Credit card fraud is an ongoing problem in the bank industry. With the contactless payment possibility and e-commerce it is even easier to misuse another person’s credit card.

Hand holding credit card

Credit card fraud is expensive for the bank industry, as they need to detect the cash flow and if possible, trace back the money. Otherwise, the bank must reimburse the lost sum to its customer. In 2017, credit card fraud amounted to DKK 52,6 million in Denmark (1). Even though new technology is being developed to fight credit card fraud, techniques such as site cloning, false merchant sites, skimming, and phishing additionally gets more advanced (2).

A Case for machine learning

By looking at patterns it is possible to predict whether a credit card is being misused. Some important features might be the amount of transactions, the cash sum of the transactions, and geography. The given fraud problem is a binary classifier problem where the output layer only have one neuron. The model creates a probability indicating a confidence level of the given prediction. If the output is 1, you are certain that the given credit card is being misused, while a value of 0 indicates a normal transaction. In Patidar & Sharma, an output below 0.6 or 0.7 indicates the transaction is normal, while outputs above indicates a need for further investigation (2).

An unbalanced dataset - practical example

As a practical example of how we can help detecting credit card fraud, the dataset from Kaggle has been used. The dataset contains transactions over a two-days period in September 2013. The table below shows the dataset:

n 284,807
n_ok 284,315 (98.828%)
n_fraud 492 (0.172%)

Thankfully, the dataset gathered over two days is highly unbalanced with the number of frauds being the minority contributing with only 0.172% of the sample size.

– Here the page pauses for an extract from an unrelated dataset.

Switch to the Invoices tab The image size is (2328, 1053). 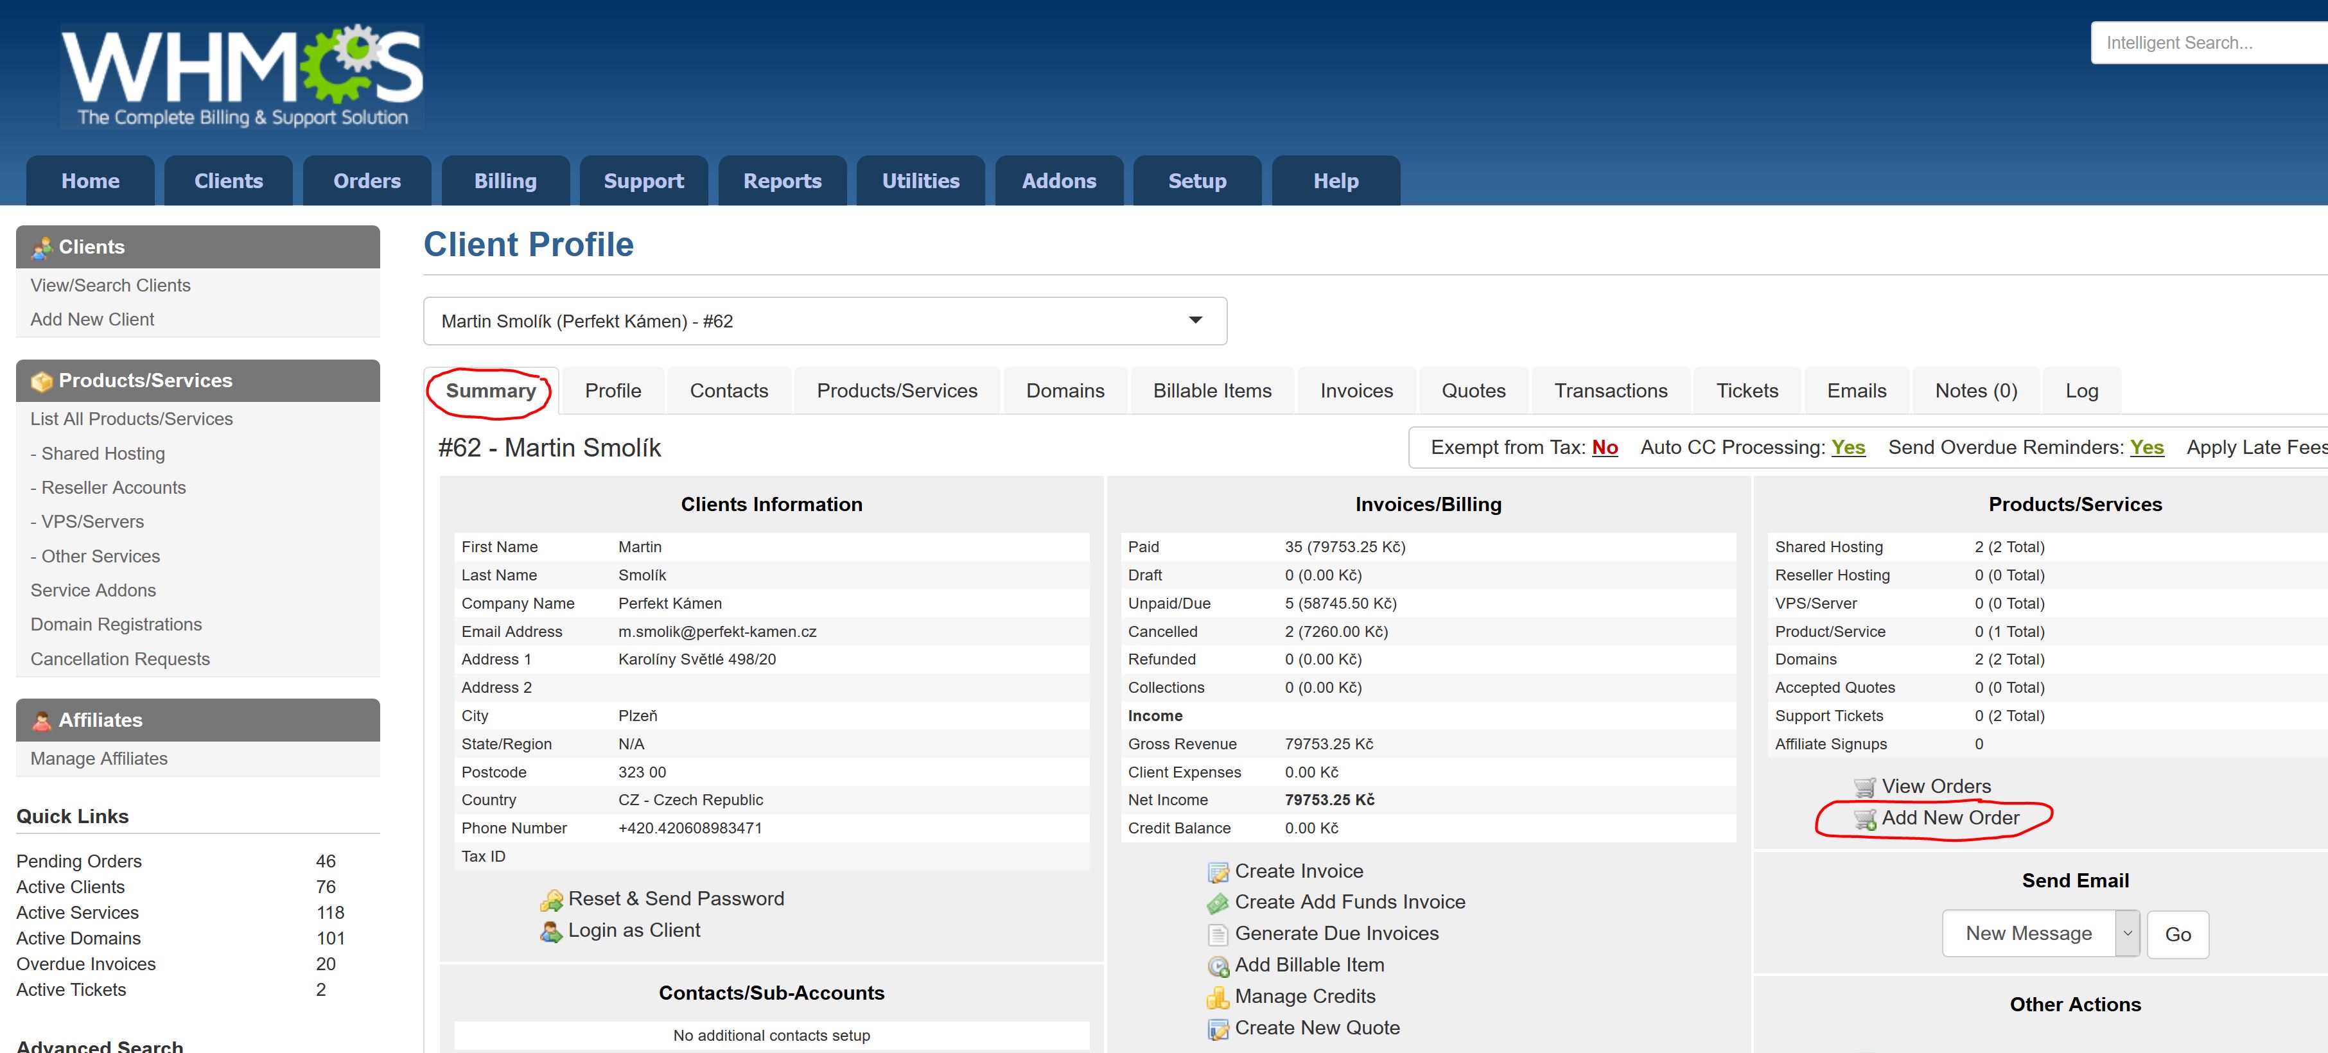pyautogui.click(x=1356, y=390)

The null hypothesis will be that the transaction is okay, while the alternative hypothesis is that the transaction is not okay. If we just wanted a model to predict correctly as many times as possible we could just train the model to always give the answer: Transaction ok. We would actually have a model that might be able to predict correctly 99.8% of the time. However, because we are interested in detecting the false positives, and specific the false negatives, this approach will not solve the problem.

H_0 True H_0 False
Accept H_0 Correct Type II error (beta) False Negative
Reject H_0 Type I error (alpha) False Positive Correct

When training a model, it is often beneficial to have each class evenly represented. This problem can be solved in different ways:

  1. Undersampling
  2. Oversampling
  3. Combined Class Methods

When trying to balance the dataset, only the training dataset must be transformed, whereas the validation and test-dataset will be distributed as the true sample size. Transforming the train-sample size to be oversampled is very easy and can be done with just two lines:

Oversampling with imblearn
1
2
3
4
from imblearn.over_sampling import SMOTE

sm = SMOTE()
X_train_oversampled, y_train_oversampled = sm.fit_sample(X_train, y_train.ravel())
Before Oversampling After Oversampling
X_train 182276, 29 182276, 29
y_train 182276, 1 182276, 1
X_validate 45569, 29 45569, 29
y_validate 45569, 1 45569, 1
X_test 56962, 29 56962, 29
y_test 56962, 1 56962, 1

In this example, we have designed a very simple neural network, to show how strong a network like this can be. The network consist of only two hidden layers.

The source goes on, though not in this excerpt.